Nitric oxide and calcium ions in apoptotic esophageal carcinoma cells induced by arsenite.

World J Gastroenterol

Department of Pathology, Medical College of Shantou University, 22 Xinling Road, Shantou 515031, Guandong Province, China.

Published: February 2002

Aim: To Quantitatively analyze the nitric oxide (NO) and Ca2+ in apoptosis of esophageal carcinoma cells induced by arsenic trioxide (As2O3).

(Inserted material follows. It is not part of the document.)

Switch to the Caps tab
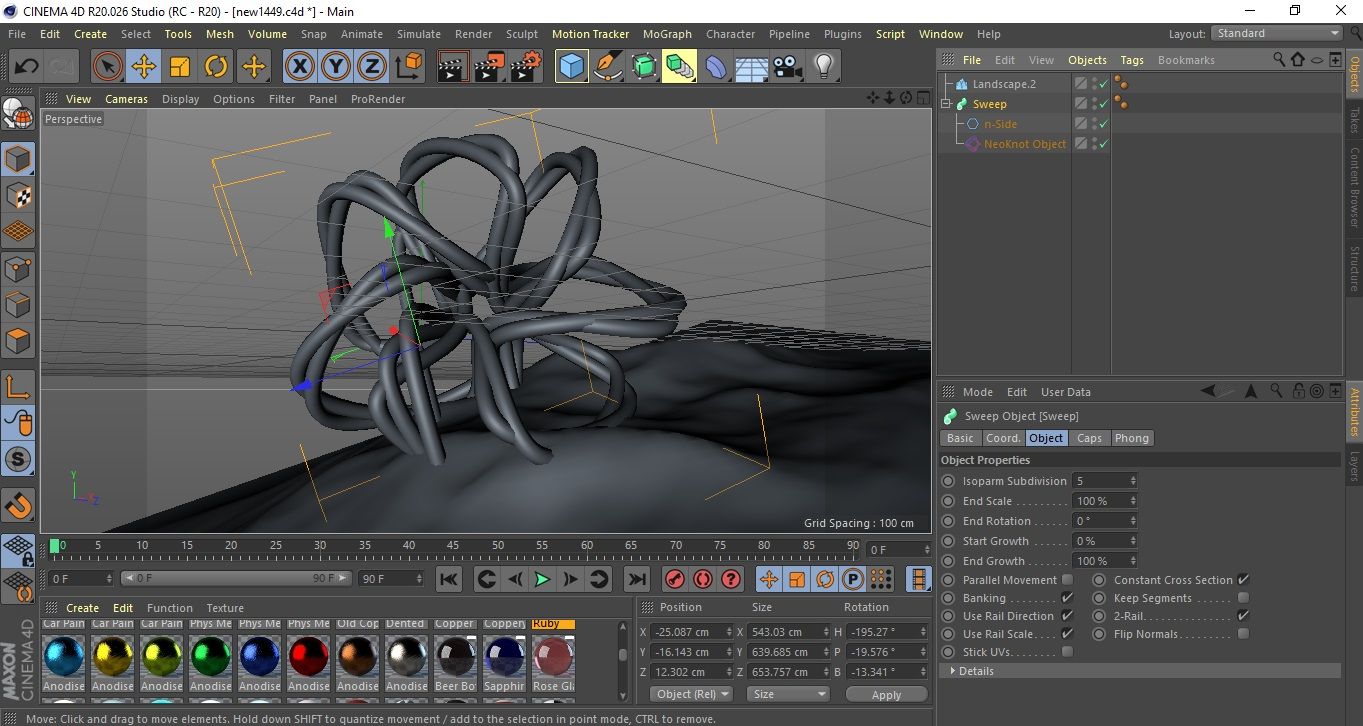 (x=1089, y=438)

Methods: The cell line SHEEC1, a malignant esophageal epithelial cell induced by HPV in synergy with TPA in our laboratory, was cultured in a serum-free medium and treated with As2O3. Before and after administration of As2O3, NO production in cultured medium was detected quantitatively using the Griess Colorimetric method. Intracellular Ca2+ was labeled by using the fluorescent dye Fluo3-AM and detected under confocal laser scanning microscope (CLSM), which was able to acquire data in real-time enabling Ca2+ dynamics of individual cells in vitro. The apoptotic cells were examined under electron microscopy.

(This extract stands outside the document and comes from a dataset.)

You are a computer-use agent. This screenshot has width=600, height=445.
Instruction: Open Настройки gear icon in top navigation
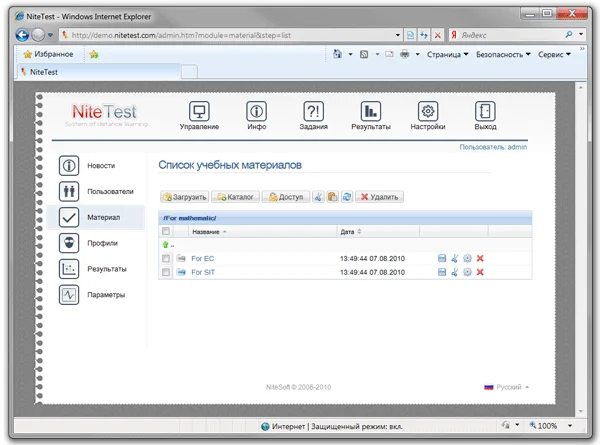(428, 112)
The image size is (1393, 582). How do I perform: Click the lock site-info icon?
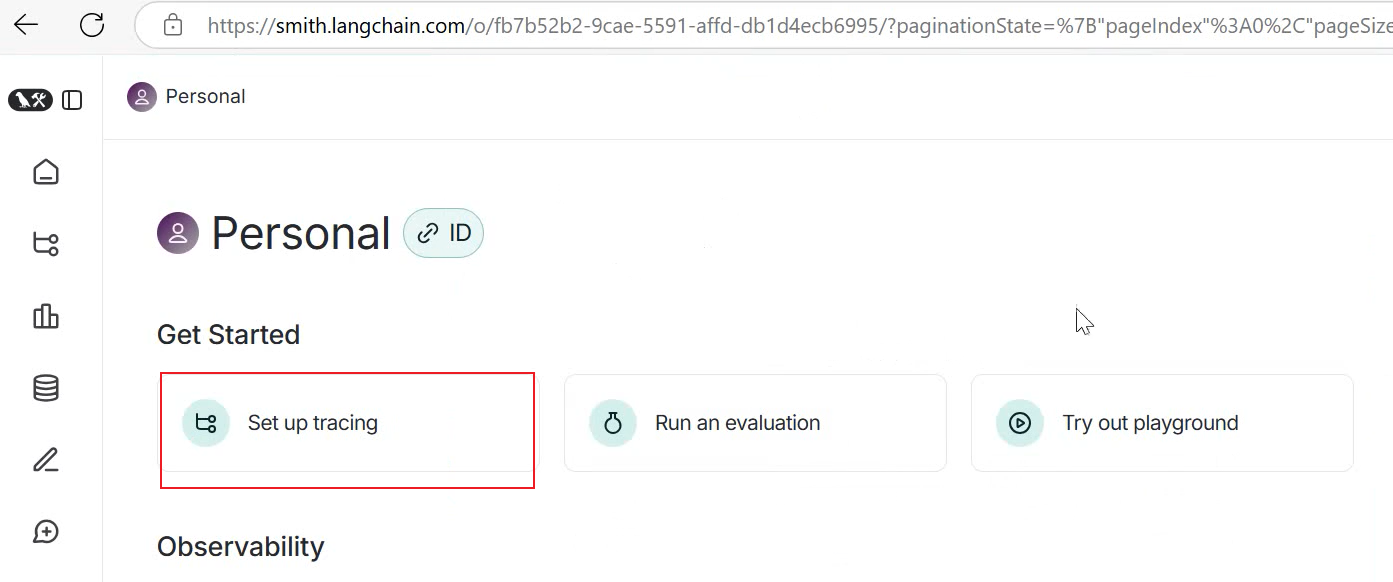click(173, 25)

Results: Intracellular concentration of Ca2+ increased from 1.00 units to 1.09-1.38 units of fluorescent intensity at As2O3 treatment and NO products subsequently released from As2O3-treated cells increased from 0.98-1.00 x10(-2)micromol x L(-1) up to 1.48-1.52 x10(-2)micromol x L(-1) and maintained in a high level continuously. Finally apoptosis of cells occurred,chromatin being agglutinated, cells shrunk,nuclei became round and mitochondria swelled.

Conclusion: Ca2+ and NO increased with cell damage and apoptosis in cells treated by As2O3. The Ca2+ is an initial messenger to the apoptotic pathway. To investigate Ca2+ and NO will be a new direction for studying the apoptotic signaling messenger of the esophageal carcinoma cells induced by As2O3.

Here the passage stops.